Please count how many lines of the items below contain the word "Open", and reply with that number only.

======

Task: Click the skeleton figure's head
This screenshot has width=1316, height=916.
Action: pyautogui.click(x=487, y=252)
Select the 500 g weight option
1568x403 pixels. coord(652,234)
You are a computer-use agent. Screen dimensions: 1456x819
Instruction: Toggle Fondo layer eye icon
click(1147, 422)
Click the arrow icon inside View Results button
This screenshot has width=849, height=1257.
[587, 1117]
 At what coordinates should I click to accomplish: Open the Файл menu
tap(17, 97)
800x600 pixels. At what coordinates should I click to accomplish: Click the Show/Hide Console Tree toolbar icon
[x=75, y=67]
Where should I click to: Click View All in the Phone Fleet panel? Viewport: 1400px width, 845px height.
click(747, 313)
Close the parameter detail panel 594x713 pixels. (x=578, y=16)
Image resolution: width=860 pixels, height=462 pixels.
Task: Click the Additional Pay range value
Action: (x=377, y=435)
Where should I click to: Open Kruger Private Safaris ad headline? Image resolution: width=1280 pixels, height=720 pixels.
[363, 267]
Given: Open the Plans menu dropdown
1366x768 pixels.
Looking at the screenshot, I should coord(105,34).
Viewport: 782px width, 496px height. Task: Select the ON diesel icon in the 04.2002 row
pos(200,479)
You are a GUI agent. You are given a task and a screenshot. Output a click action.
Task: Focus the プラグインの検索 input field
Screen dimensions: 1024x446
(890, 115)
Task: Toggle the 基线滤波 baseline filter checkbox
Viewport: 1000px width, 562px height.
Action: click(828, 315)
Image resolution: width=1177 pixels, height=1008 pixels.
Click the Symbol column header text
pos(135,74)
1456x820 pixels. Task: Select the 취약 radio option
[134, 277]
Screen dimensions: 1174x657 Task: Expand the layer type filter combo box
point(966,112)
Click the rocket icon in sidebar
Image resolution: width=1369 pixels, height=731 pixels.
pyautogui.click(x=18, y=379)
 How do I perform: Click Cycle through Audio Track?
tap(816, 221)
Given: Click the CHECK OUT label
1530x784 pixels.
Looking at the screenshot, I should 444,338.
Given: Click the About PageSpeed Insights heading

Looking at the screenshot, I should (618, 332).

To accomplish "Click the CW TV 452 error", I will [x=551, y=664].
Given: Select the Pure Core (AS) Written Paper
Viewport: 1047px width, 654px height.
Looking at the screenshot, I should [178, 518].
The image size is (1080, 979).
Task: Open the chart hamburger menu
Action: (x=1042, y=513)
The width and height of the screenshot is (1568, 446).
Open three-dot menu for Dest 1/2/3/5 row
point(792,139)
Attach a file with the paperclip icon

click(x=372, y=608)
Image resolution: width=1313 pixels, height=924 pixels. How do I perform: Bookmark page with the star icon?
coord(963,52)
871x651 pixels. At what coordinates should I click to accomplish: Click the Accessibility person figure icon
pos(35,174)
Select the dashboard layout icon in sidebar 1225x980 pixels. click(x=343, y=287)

======

→ THE ANSWER: 5